## [Document passage]
Saturday, October 12th, 2019
The government, past and present, has come up with great economic policies to move Malaysia to greater heights. – NSTP/Aswadi Alias.

The Shared Prosperity Vision 2030 (SPV 2030) is Malaysia’s fifth long-term economic plan since independence.

The first long-term economic plan was the First Outline Perspective Plan (OPP1 — 1971 to 1990).

Under OPP1, the New Economic Policy (NEP) was formulated. It was the first attempt by the government to restructure the economy in a fundamental way to address many legacies of British colonialism.

Chief among them was income inequality, which was seen as a main obstacle to national unity and caused a political crisis in the form of the 1969 racial riots.

Under the Second Malaysia Plan (2MP — 1971 to 1975), one of the targets was to achieve a 30 per cent equity ownership for Bumiputeras. The measures taken included state support for Bumiputera business start-ups and development, ethnic quota for jobs in the government and private sectors, as well as contract bidding and procurement for Bumiputera businesses.

How different are the economic strategies this time around?

SPV 2030 has a similar philosophy to NEP, which is to achieve growth with equity.

The second long-term economic plan was the Second Outline Perspective Plan (OPP2 — 1991 to 2000), under which the National Development Policy or NDP (1991 to 2000) was formulated to spur economic development until 2000.

NDP signalled a shift in development strategy as this was the period when Vision 2020 was born. The economy saw its “golden era”, growing at an impressive rate of nine per cent per annum on average.

## [Records for this task]
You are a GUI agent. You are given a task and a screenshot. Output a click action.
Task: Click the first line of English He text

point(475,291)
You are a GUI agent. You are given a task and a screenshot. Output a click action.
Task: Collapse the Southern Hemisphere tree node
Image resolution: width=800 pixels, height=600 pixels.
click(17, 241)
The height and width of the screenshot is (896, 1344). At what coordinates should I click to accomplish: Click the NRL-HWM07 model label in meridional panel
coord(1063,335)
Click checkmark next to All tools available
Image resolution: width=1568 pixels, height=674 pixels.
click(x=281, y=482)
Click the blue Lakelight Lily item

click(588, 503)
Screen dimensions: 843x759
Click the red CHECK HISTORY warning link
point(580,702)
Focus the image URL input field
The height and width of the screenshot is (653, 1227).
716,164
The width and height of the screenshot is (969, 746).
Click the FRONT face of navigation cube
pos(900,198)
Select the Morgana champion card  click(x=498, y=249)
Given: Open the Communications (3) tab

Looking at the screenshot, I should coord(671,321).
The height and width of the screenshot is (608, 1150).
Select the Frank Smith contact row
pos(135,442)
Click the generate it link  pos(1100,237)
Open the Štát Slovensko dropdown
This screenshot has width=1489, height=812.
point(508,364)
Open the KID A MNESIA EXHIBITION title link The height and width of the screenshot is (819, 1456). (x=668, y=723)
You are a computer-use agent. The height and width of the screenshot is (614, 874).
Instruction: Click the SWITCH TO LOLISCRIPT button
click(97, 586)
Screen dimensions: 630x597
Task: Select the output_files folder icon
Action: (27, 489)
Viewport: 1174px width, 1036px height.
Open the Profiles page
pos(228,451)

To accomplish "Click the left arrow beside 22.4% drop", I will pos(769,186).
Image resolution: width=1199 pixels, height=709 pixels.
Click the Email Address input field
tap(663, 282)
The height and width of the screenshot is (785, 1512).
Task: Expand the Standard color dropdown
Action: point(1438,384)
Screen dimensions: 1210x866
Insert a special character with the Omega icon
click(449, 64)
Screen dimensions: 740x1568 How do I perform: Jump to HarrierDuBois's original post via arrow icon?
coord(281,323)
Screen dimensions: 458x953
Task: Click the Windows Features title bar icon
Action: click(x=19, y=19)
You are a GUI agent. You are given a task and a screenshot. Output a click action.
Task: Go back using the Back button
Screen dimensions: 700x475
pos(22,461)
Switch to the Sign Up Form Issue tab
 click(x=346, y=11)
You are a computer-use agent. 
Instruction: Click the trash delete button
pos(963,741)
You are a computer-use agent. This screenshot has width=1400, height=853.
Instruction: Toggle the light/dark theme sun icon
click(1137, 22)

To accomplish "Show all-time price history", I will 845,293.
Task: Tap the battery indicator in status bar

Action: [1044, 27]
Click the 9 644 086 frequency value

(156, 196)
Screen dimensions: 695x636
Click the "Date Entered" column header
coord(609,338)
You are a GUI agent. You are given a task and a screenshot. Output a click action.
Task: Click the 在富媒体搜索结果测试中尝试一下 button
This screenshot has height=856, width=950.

## [Written task 1]
Reproduce the section of the Malaysian economic plans text that begins with "SPV 2030 has" and ends with "development until 2000.".
## [Written task 2]
Turn the record lines from the one containing "Image resolution: width=1199" through the one containing "Action: click(x=19, y=19)" into a numbered list, omitting blank lines.

## [Right answer 1]
SPV 2030 has a similar philosophy to NEP, which is to achieve growth with equity.

The second long-term economic plan was the Second Outline Perspective Plan (OPP2 — 1991 to 2000), under which the National Development Policy or NDP (1991 to 2000) was formulated to spur economic development until 2000.

## [Right answer 2]
1. Image resolution: width=1199 pixels, height=709 pixels.
2. Click the Email Address input field
3. tap(663, 282)
4. The height and width of the screenshot is (785, 1512).
5. Task: Expand the Standard color dropdown
6. Action: point(1438,384)
7. Screen dimensions: 1210x866
8. Insert a special character with the Omega icon
9. click(449, 64)
10. Screen dimensions: 740x1568 How do I perform: Jump to HarrierDuBois's original post via arrow icon?
11. coord(281,323)
12. Screen dimensions: 458x953
13. Task: Click the Windows Features title bar icon
14. Action: click(x=19, y=19)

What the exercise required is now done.